Copy task for the material below: print the line with "Where should I" and every line after it to the end, exactly as written, without the pictures.

DATA RECORDS>
■ ■ ■ ■ ■

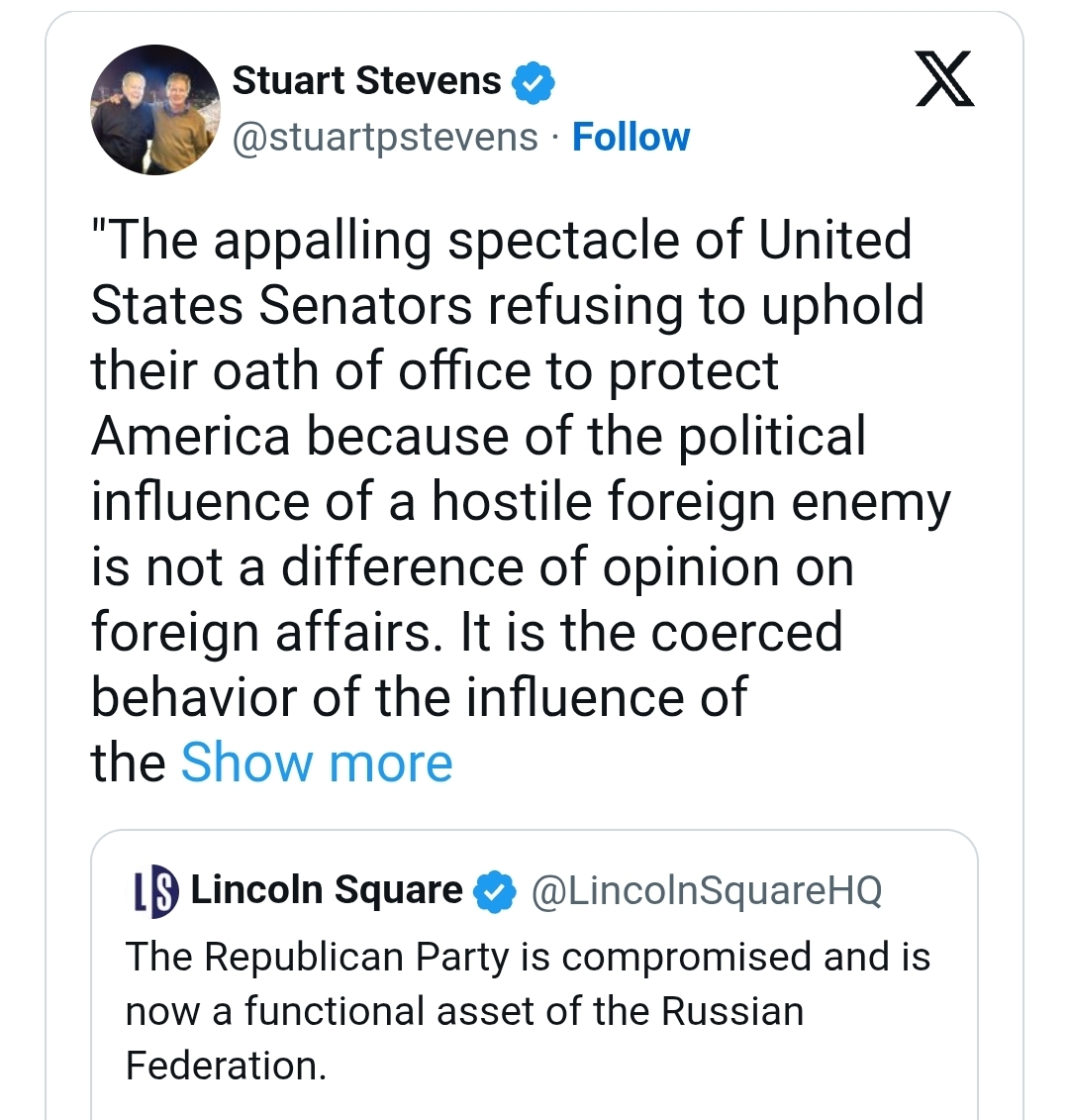Screen dimensions: 1069x1120
Task: Open the Lincoln Square account name
Action: coord(327,890)
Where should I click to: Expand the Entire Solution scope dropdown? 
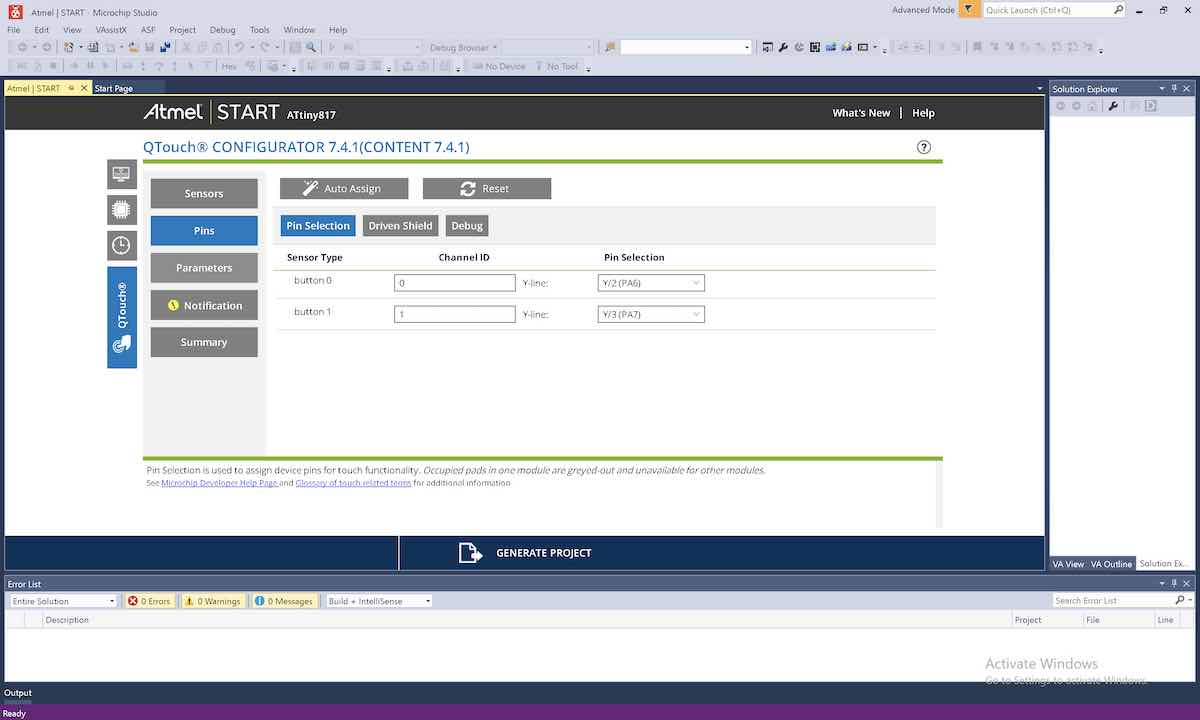[x=63, y=601]
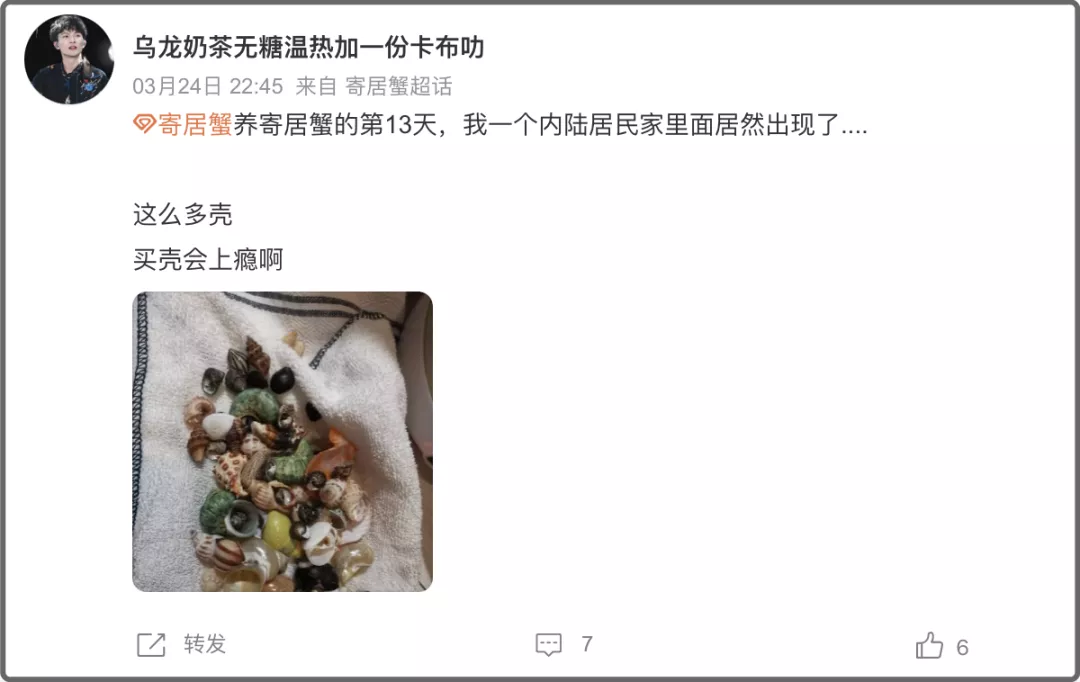Open comments via the speech bubble icon
The height and width of the screenshot is (682, 1080).
point(548,645)
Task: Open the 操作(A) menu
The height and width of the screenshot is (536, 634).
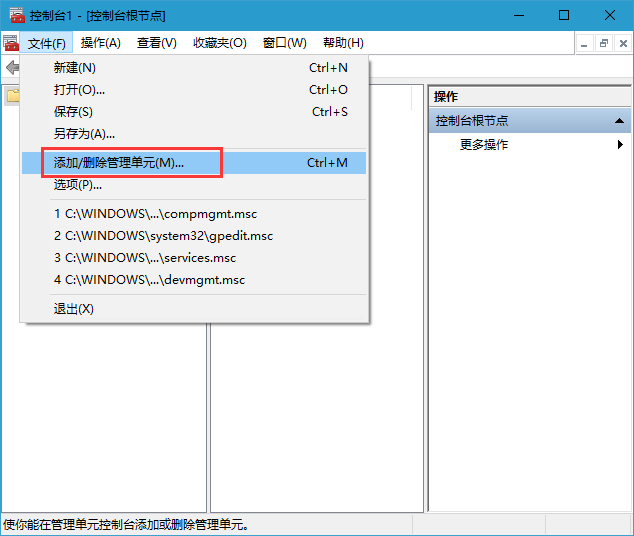Action: click(x=100, y=43)
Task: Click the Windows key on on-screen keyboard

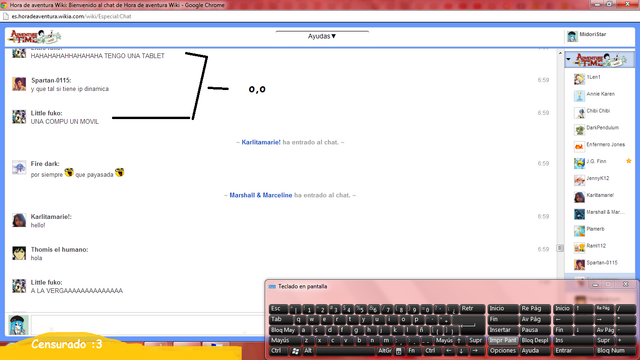Action: coord(295,351)
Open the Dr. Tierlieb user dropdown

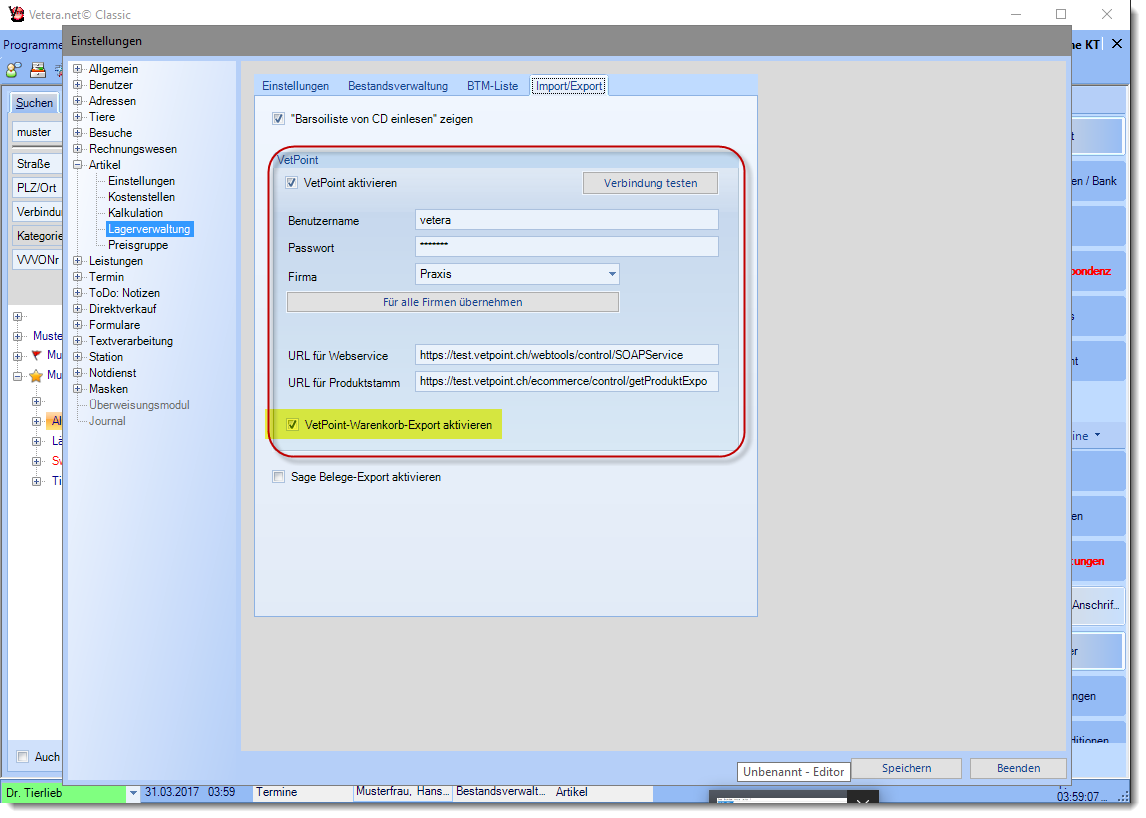[x=133, y=793]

■ ■ ■ ■ ■

OUTPUT OF THE TASK>
Where should I click to: Expand the Entire Solution scope dropdown? 
[x=63, y=601]
Open comments via the speech bubble icon
The height and width of the screenshot is (682, 1080).
point(548,645)
Task: Open the 操作(A) menu
The height and width of the screenshot is (536, 634).
Action: click(x=100, y=43)
Task: Click the Windows key on on-screen keyboard

Action: coord(295,351)
Open the Dr. Tierlieb user dropdown

[x=133, y=793]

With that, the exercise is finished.